*What you have to do:*
Reproduce the material below word for word, from its first line through the line that contains "Timeline indicator is", and stop after that line.

++++ Records provided ++++

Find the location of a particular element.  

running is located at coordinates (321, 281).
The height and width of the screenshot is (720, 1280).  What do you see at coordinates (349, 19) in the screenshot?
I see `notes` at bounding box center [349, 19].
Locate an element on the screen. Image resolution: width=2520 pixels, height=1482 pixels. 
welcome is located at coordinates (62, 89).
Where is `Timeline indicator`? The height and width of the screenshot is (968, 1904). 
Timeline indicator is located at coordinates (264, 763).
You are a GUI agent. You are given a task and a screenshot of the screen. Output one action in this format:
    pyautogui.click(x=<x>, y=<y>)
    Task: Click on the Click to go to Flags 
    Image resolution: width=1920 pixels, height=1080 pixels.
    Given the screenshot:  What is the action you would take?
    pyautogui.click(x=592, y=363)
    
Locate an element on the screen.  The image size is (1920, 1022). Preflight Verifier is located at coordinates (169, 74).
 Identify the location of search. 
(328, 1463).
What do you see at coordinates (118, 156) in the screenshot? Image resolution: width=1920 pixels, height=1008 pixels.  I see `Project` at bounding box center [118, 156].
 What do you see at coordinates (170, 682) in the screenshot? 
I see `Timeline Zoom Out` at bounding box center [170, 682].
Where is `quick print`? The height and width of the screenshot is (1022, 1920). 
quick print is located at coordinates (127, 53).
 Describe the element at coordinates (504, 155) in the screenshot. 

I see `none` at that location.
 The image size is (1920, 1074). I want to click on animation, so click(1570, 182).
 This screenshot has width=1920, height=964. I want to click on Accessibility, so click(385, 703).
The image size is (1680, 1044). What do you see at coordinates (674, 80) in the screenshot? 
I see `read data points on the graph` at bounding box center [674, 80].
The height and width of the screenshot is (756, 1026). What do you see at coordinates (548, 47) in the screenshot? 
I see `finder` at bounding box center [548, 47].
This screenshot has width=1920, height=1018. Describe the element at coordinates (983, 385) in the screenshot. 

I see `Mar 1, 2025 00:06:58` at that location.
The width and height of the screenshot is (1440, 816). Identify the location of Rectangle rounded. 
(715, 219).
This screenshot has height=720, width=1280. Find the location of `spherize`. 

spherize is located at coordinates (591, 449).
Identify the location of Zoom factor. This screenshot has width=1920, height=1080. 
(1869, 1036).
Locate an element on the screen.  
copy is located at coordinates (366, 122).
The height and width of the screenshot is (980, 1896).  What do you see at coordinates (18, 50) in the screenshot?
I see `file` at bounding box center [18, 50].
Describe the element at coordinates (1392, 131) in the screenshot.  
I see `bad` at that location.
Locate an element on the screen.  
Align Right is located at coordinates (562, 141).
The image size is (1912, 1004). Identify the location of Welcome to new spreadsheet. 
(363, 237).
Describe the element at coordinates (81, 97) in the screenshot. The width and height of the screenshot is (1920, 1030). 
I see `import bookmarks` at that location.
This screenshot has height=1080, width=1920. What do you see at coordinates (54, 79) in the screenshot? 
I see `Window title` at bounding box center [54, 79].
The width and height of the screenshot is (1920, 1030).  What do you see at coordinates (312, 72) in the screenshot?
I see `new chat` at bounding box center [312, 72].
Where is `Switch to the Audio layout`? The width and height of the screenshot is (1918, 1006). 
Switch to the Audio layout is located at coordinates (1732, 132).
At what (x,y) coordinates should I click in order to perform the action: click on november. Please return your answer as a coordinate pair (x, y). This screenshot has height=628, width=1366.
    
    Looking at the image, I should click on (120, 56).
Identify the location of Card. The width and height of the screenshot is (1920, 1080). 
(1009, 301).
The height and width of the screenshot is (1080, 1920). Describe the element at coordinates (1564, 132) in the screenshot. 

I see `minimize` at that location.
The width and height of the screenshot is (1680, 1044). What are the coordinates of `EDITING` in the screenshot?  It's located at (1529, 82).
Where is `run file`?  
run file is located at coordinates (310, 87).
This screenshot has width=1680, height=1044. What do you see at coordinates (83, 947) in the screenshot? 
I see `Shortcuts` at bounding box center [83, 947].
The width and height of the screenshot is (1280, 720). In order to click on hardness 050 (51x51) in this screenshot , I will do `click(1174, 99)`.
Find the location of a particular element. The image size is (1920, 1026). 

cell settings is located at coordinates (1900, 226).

++++

*Finished task:*
Find the location of a particular element.  

running is located at coordinates (321, 281).
The height and width of the screenshot is (720, 1280).  What do you see at coordinates (349, 19) in the screenshot?
I see `notes` at bounding box center [349, 19].
Locate an element on the screen. Image resolution: width=2520 pixels, height=1482 pixels. 
welcome is located at coordinates (62, 89).
Where is `Timeline indicator`? The height and width of the screenshot is (968, 1904). 
Timeline indicator is located at coordinates (264, 763).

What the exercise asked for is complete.